=== EXTRAIT DU TEXTE ===
L’opinion publique a alors été désabusée et les médias ont relayé ces informations en mettant en exergue le sentiment d’impunité des élites politiques, la population ayant l’impression que ces dernières étaient intouchables et leur foi et leur confiance en l’État s’en trouvait ébranlée ; car même quand celui-ci commettait des erreurs mettant la vie de centaines de personnes en danger, il restait impuni. Les médias ont donc joué le rôle de catalyseur et ont véhiculé le sentiment d’injustice auprès de la population. Pour les tribunaux, il était déjà très complexe d’établir la responsabilité de personnes précises et l’affaire était bien trop complexe pour que les médias puissent la résumer, ce qui participa aussi à ce décalage entre la justice des tribunaux et celle du peuple.

Un exemple d’affaire où les médias ont desservi la justice

En 2004, une femme déclare avoir été victime d’une agression antisémite en France. Les journaux s’emparent de l’affaire dans un contexte où les agressions à caractère antisémite étaient en augmentation. Le Président Jacques Chirac avait même tenu un discours appelant à la vigilance peu de temps avant. La femme raconte à la police est aux médias que des jeunes ont dessiné une croix gammée sur son ventre, en pleine heure de pointe, dans le RER D. Face à la pression médiatique, le Ministre de l’intérieur prépare une dépêche pour qu’on retrouve les coupables au plus vite. En effet, les médias crient déjà à l’inefficacité de la police et à son inaction face à un acte grave. On lance des appels à témoins dans les journaux, les hommes politiques appellent au « courage civique » mais c’est le silence radio. Quelques jours plus tard, des doutes commencent à émerger quand les caméras ne concordent pas avec la version de la « victime » et ils s’étoffent quand on apprend qu’elle a déjà déposé 6 fois plainte pour des agressions qui n’étaient pas fondées. Elle sera donc à son tour poursuivie et jugée de façon indulgente après qu’elle ait présenté ses excuses au Président.

Marie Leblanc (1er plan), l'affabulatrice du RER D, s'adresse aux journalistes, le 26 juillet 2004 au tribunal correctionnel de Pontoise, au soir de sa comparution pour "dénonciation de délit imaginaire" ©AFP - STEPHANE DE SAKUTIN
La « victime » du RER D face aux journalistes

De nos jours, les fake news sont courantes, principalement sur les réseaux sociaux, où l’information n’est que trop rarement vérifiée. Cependant, ce cas montre l’ampleur nationale que ces évènements peuvent prendre. Cette affaire montre les moyens de pression que les médias peuvent avoir sur la justice. La justice a besoin d’un certain temps pour mener son administration et cela ne correspond parfois pas à l’efficacité voulue par la population qui cède au sensationnalisme voulu par les médias.

Le rituel judiciaire face aux médias

L’administration de la justice est très codifiée et cela déplaît bien souvent aux médias qui ne s’intéressent qu’au vif du sujet. En premier lieu, les médias adorent s’immiscer dans la vie judiciaire en invoquant le droit à la transparence alors que la justice exige souvent le secret de l’instruction. Dans certaines affaires, des documents confidentiels fuitent dans la presse, alors que cela est interdit en Suisse (art. 73 du Code de procédure pénale).

=== Données enregistrées ===
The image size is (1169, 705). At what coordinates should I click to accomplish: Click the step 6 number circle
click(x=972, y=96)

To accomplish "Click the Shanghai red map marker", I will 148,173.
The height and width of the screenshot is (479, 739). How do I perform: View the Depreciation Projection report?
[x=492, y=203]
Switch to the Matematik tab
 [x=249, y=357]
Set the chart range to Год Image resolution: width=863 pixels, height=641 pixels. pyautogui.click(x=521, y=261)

--

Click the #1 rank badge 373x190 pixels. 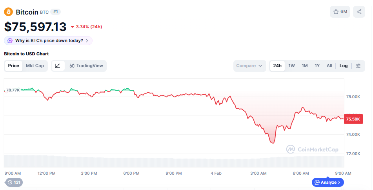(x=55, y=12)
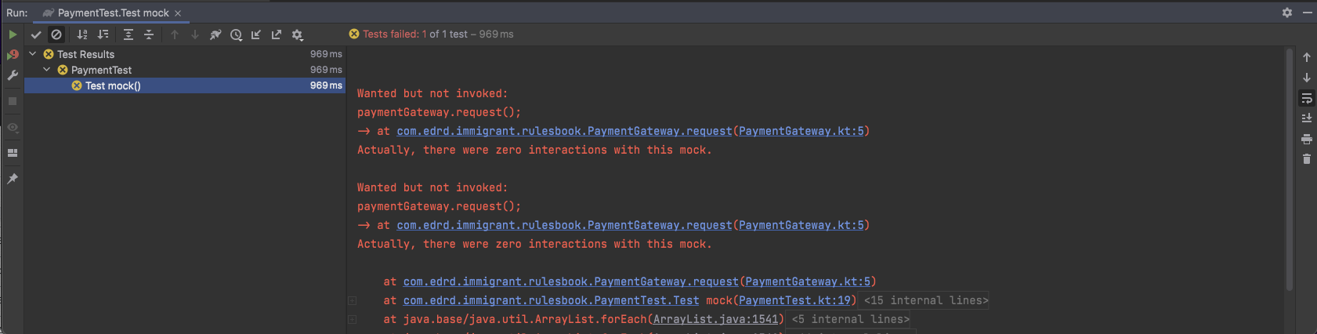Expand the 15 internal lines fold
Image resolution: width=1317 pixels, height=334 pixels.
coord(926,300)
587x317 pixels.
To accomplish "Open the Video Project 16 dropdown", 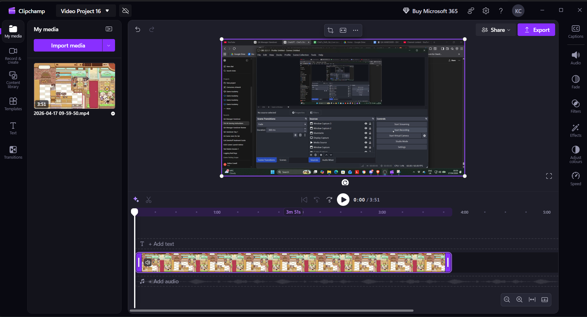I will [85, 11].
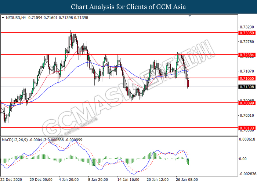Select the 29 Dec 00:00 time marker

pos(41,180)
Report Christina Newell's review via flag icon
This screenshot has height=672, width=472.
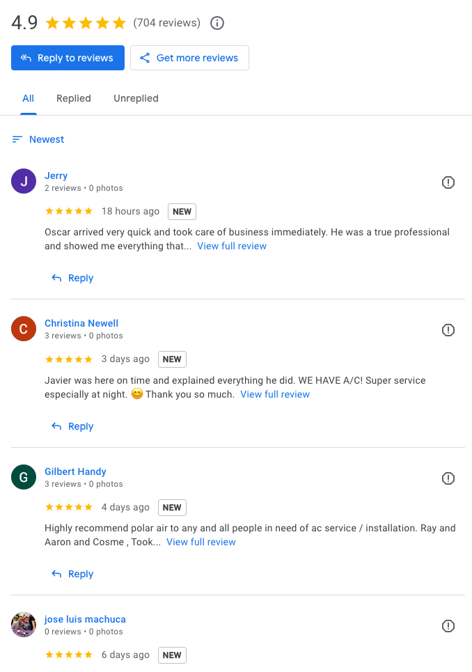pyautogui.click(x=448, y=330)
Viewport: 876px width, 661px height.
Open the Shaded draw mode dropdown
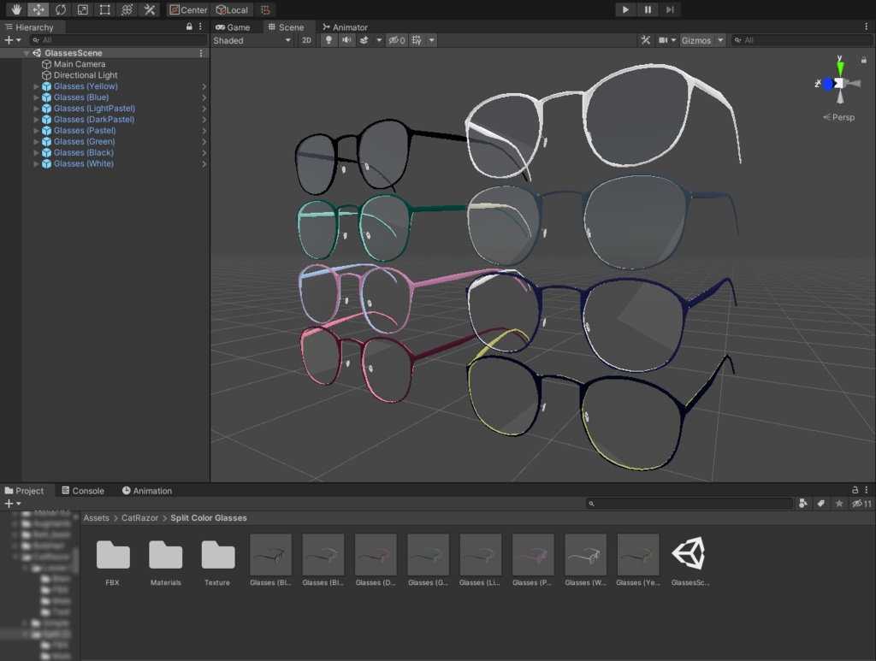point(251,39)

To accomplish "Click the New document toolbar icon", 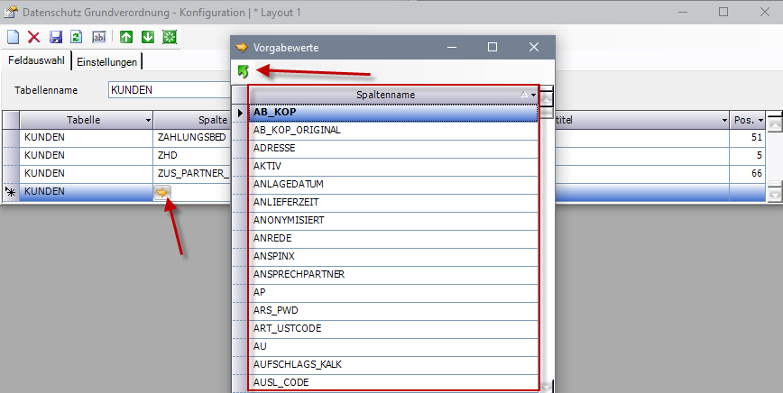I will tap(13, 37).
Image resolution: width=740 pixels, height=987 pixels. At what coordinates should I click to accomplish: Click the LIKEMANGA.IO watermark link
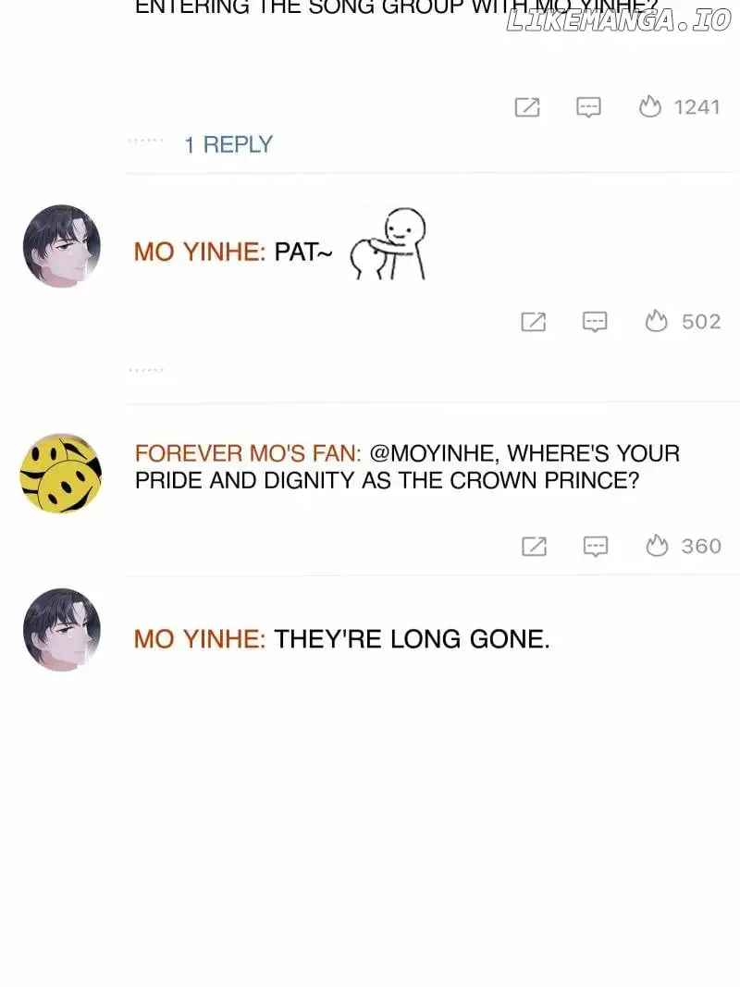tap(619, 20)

...

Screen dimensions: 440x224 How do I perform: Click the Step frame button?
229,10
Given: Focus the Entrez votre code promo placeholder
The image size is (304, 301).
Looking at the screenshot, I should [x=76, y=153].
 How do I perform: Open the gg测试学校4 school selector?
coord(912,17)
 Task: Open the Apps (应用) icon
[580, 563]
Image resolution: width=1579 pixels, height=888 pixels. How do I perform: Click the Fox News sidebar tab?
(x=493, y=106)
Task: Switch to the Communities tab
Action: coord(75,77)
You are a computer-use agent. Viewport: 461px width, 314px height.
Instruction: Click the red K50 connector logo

=== SÉRIE D'EXERCICES ===
A - Recopiez le passage de l'extrait sur les médias et la justice, de « Marie Leblanc (1er » à « par les médias. ».
B - Selon l'extrait sur les médias et la justice, pourquoi des doutes sont-ils apparus sur la version de la femme du RER D ? Répondez en une à trois phrases.

=== RÉPONSES PAR EXERCICE ===
A -
Marie Leblanc (1er plan), l'affabulatrice du RER D, s'adresse aux journalistes, le 26 juillet 2004 au tribunal correctionnel de Pontoise, au soir de sa comparution pour "dénonciation de délit imaginaire" ©AFP - STEPHANE DE SAKUTIN
La « victime » du RER D face aux journalistes

De nos jours, les fake news sont courantes, principalement sur les réseaux sociaux, où l’information n’est que trop rarement vérifiée. Cependant, ce cas montre l’ampleur nationale que ces évènements peuvent prendre. Cette affaire montre les moyens de pression que les médias peuvent avoir sur la justice. La justice a besoin d’un certain temps pour mener son administration et cela ne correspond parfois pas à l’efficacité voulue par la population qui cède au sensationnalisme voulu par les médias.

B - Les images des caméras ne concordaient pas avec sa version. Les doutes ont grandi quand on a appris qu'elle avait déjà porté plainte six fois pour des agressions qui n'étaient pas fondées.